WHAT YOU HAVE TO DO
Rewrite the entries that begin with the line containing "You are a computer-use agent." and end with the line containing "click(x=24, y=37)", swapping "settings page" for "preferences page" and leaving everything else as it is. Do not include the pictures in your answer.
* START RECORDS FOR THIS TASK *
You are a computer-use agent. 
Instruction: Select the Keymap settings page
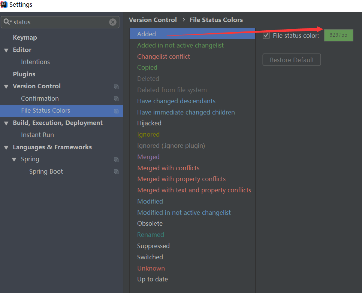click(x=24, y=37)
* END RECORDS FOR THIS TASK *
* START RECORDS FOR THIS TASK *
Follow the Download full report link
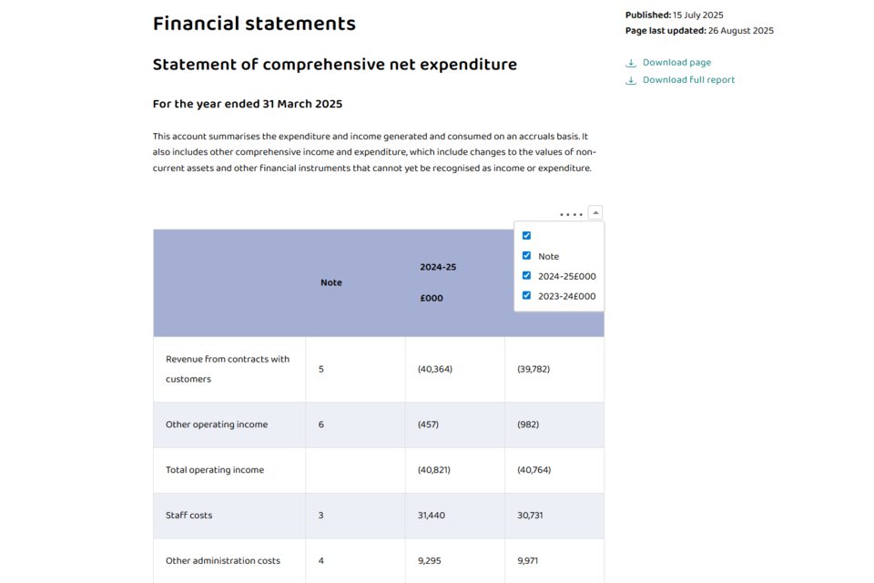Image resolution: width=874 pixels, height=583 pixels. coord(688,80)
* END RECORDS FOR THIS TASK *
* START RECORDS FOR THIS TASK *
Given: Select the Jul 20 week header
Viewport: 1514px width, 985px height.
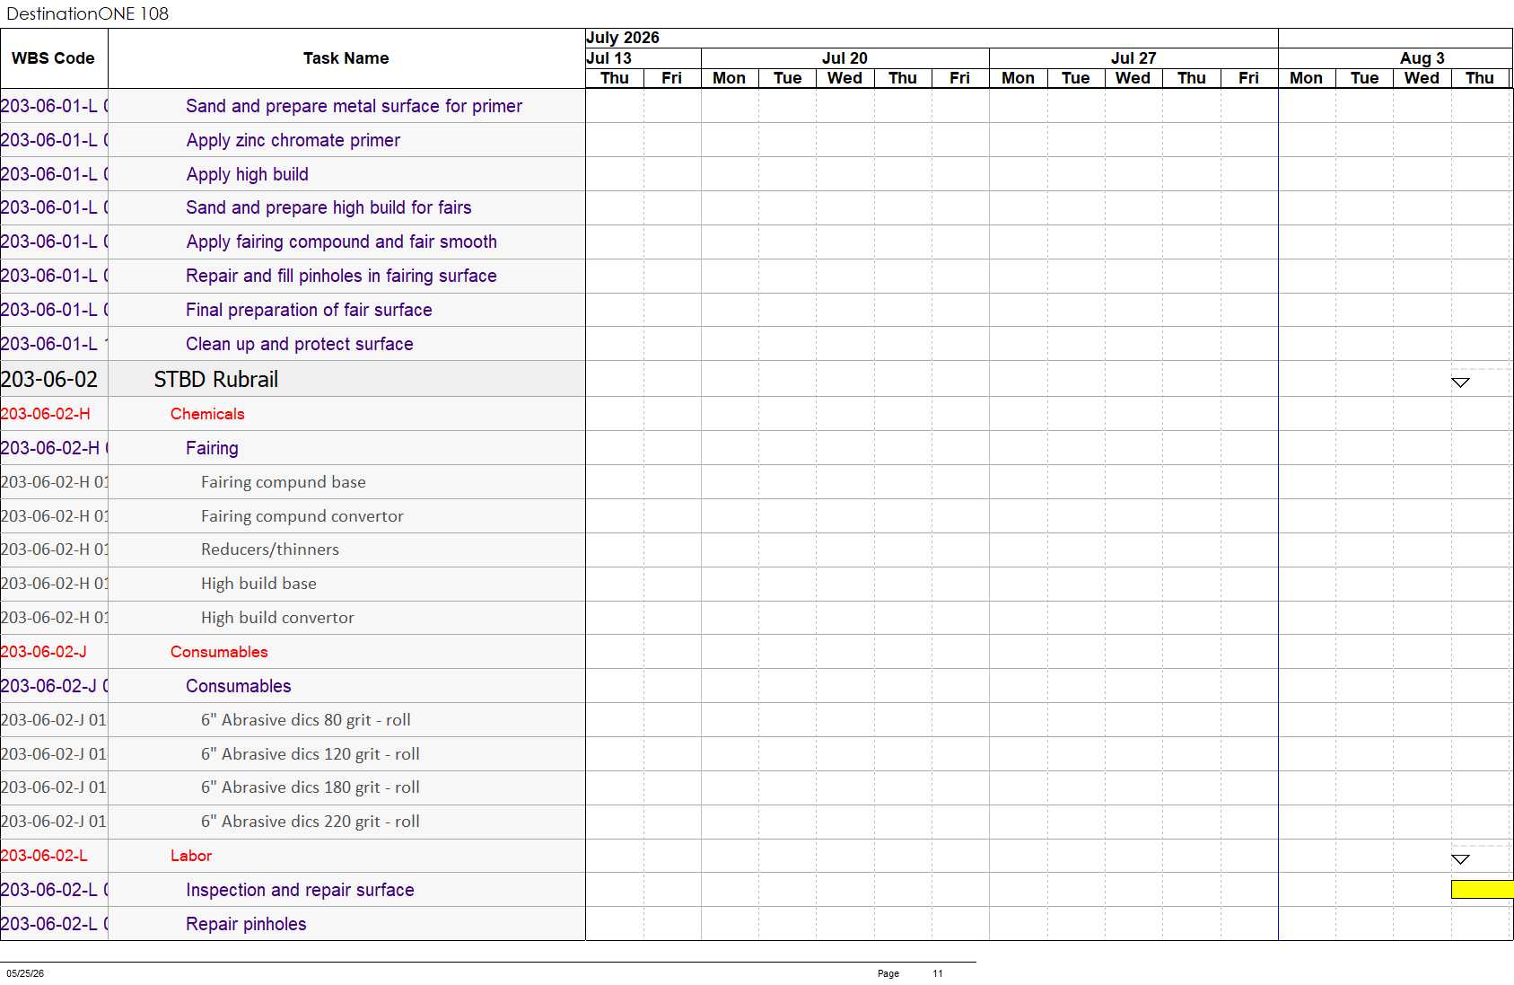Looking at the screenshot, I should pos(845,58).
* END RECORDS FOR THIS TASK *
EXERCISE RESULT
You are a computer-use agent. 
Instruction: Select the Keymap preferences page
click(x=24, y=37)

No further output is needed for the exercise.